- [Quoted passage]:
>>>>

The revered political cartoonist and his “real” art
Cartoonist Bob Chambers produced thousands of drawings during his career and became famous for using his sharp wit to lampoon the foolish and the powerful in the Halifax Chronicle Herald newspaper while also being an unabashed champion of the “Little Man”.
Like most people, Chambers had a hobby—but his avocation didn’t stray far from his vocation; he was a prolific painter in his spare time. He never sold any of his paintings, however, and would donate them to charity or give them as gifts.
“He never considered himself a true artist like Alex Colville or Bill deGarthe,” said daughter-in-law Anita Chambers, “…but he was always doodling. Even at Sunday dinner, there would always be a napkin with a drawing on it.”
Chambers displayed his irrepressible desire to draw at an early age. While attending Horton Academy, the Wolfville, NS native produced an illustrated newspaper called The Weekly Oriole and sold it to Acadia University faculty. At age 17, he drew his first cartoon for the Halifax Chronicle on May 2, 1923. It depicted Yarmouth MLA Howard Corning chopping Nova Scotia away from the rest of Canada after the politician had suggested a referendum on Nova Scotia pulling out of Confederation.
Chambers left for New York the following year where he studied art for a while before taking a job as an animator and drawing cartoons for the New York Evening Graphic. He spent eight years there, but had to return home after the Depression dried up all job prospects.
Back in Nova Scotia, Chambers landed a job with the Liberal-leaning Chronicle and began a relentless crusade against Conservative governments in Halifax and Ottawa. Nova Scotia’s premier from 1930-1933, Gordon Harrington, even admitted publicly that the “clever cartoonist” had a tremendous impact on public opinion.

<<<<

- [The tasks]:
1/ Please return the stretch from "Chambers left for" through "on public opinion." in the text about cartoonist Bob Chambers, copied word for word.
2/ Resume the account of cartoonist Bob Chambers from the point where it stops.

- [Data shown]:
>>>>

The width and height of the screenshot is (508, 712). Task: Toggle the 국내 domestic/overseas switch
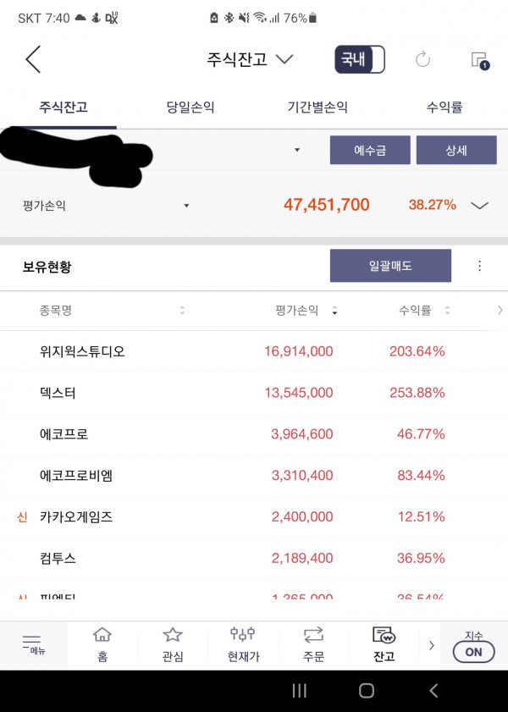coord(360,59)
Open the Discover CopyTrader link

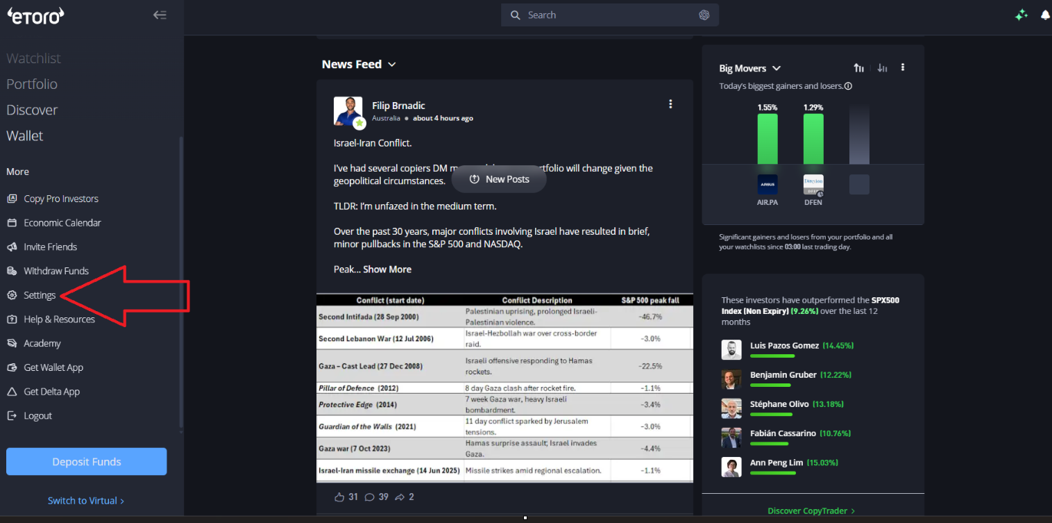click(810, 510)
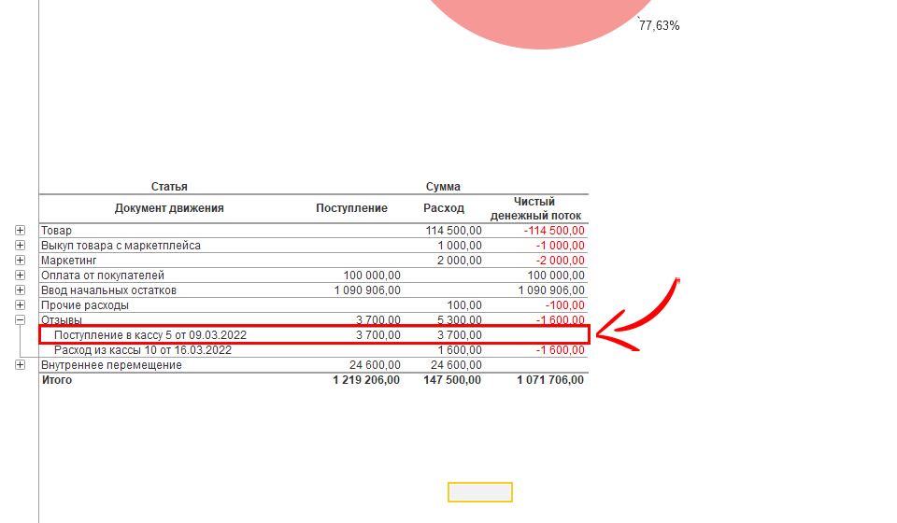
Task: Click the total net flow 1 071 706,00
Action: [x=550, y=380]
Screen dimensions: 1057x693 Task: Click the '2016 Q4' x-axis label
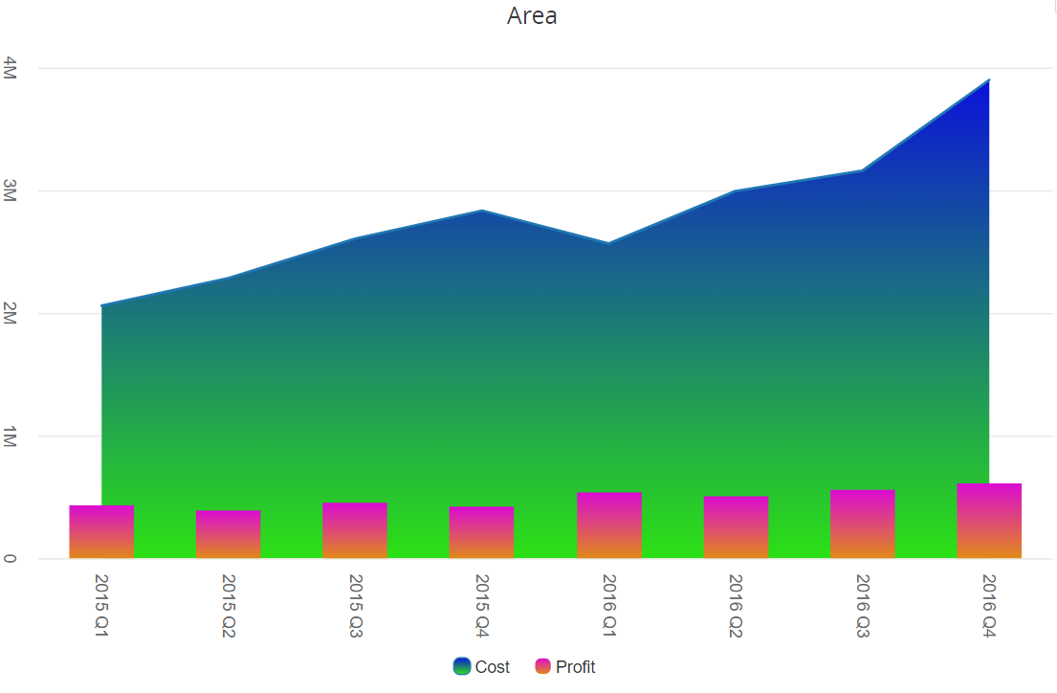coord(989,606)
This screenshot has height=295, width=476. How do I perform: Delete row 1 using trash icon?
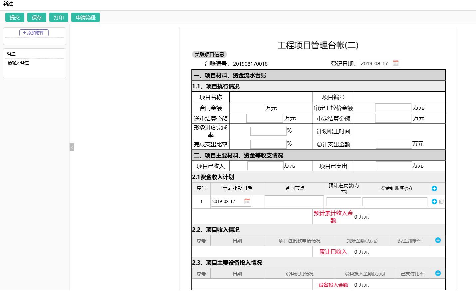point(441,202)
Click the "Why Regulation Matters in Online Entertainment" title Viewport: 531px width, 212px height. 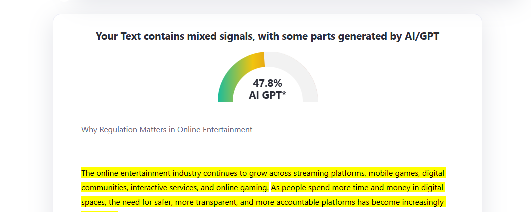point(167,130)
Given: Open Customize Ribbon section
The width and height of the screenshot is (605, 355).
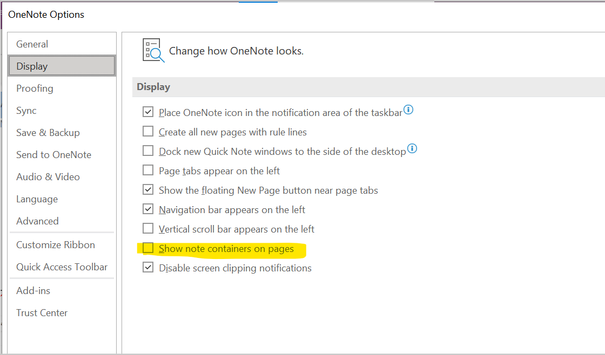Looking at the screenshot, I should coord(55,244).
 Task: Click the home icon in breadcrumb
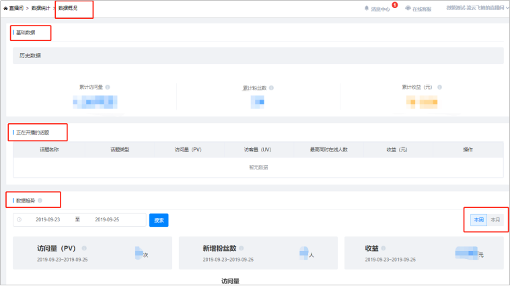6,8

<<<<

- [Outputs]:
1/
Chambers left for New York the following year where he studied art for a while before taking a job as an animator and drawing cartoons for the New York Evening Graphic. He spent eight years there, but had to return home after the Depression dried up all job prospects.
Back in Nova Scotia, Chambers landed a job with the Liberal-leaning Chronicle and began a relentless crusade against Conservative governments in Halifax and Ottawa. Nova Scotia’s premier from 1930-1933, Gordon Harrington, even admitted publicly that the “clever cartoonist” had a tremendous impact on public opinion.

2/
In Acadiensis, University of New Brunswick historian Margaret Conrad wrote an essay called “The Art of Regional Protest” and mentioned Chambers surpassing Donald McRitchie as the pre-eminent man of inks in Atlantic Canada.
“Chambers produced elegantly crafted, cleverly conceived cartoons that drew enthusiastic public attention. In comparison, McRitchie’s efforts seemed outdated and even amateur,” Conrad wrote.
Halifax Herald publisher W.H. Dennis repeatedly tried to entice Chambers and finally lured him away in 1937 for the then-princely sum of $75 per week—$30 a week more than Chambers made previously—and he was offered a five-year contract. That turned into a 39-year stint as one of the top cartoonists in the country.
Through the war years, Chambers did realistic sketches for a book called Halifax In Wartime as well drawings for another book called Tales Told Under The Old Town Clock.
C.C. Avard, a New Brunswicker who ran a magazine called The Maritime Advocate, encouraged Maritimers to welcome Newfoundland and Labrador with open arms when it joined Confederation. In 1956, the magazine was renamed The Atlantic Advocate and hired Chambers, who, without fail, would project the prevailing notion that the Atlantic region was getting a raw deal from Ottawa.
Heather Dennis, the granddaughter of the man who hired Chambers to work for the Halifax Herald, remembers seeing him at work.
“He was very shy, but he had a psychological insight into people and what drove them,” Dennis said.
By the time Anita Chambers and Bob Chambers Jr. were married in 1968, Bob Sr. had settled into his career of producing nine cartoons every week; six for the morning editions and three for the afternoon editions.
Bruce MacKinnon, the Herald’s cartoonist today, says Chambers worked in a different time. Back then, the original Chambers cartoons were not treated with much respect.
“They used to throw them out at the Herald when they were done with them, which was a crime,” MacKinnon said. “Every so often, he’d take one up to the LBR (Ladies Beverage Room on Spring Garden Road) and trade it for lunch. They’d be thrilled to have a Chambers original.”
A modest painter
Anita Chambers would often go on excursions with her late husband and her father-in-law. They would head out from the family cottage in Balfron, NS, near Tatamagouche and look for something scenic to capture.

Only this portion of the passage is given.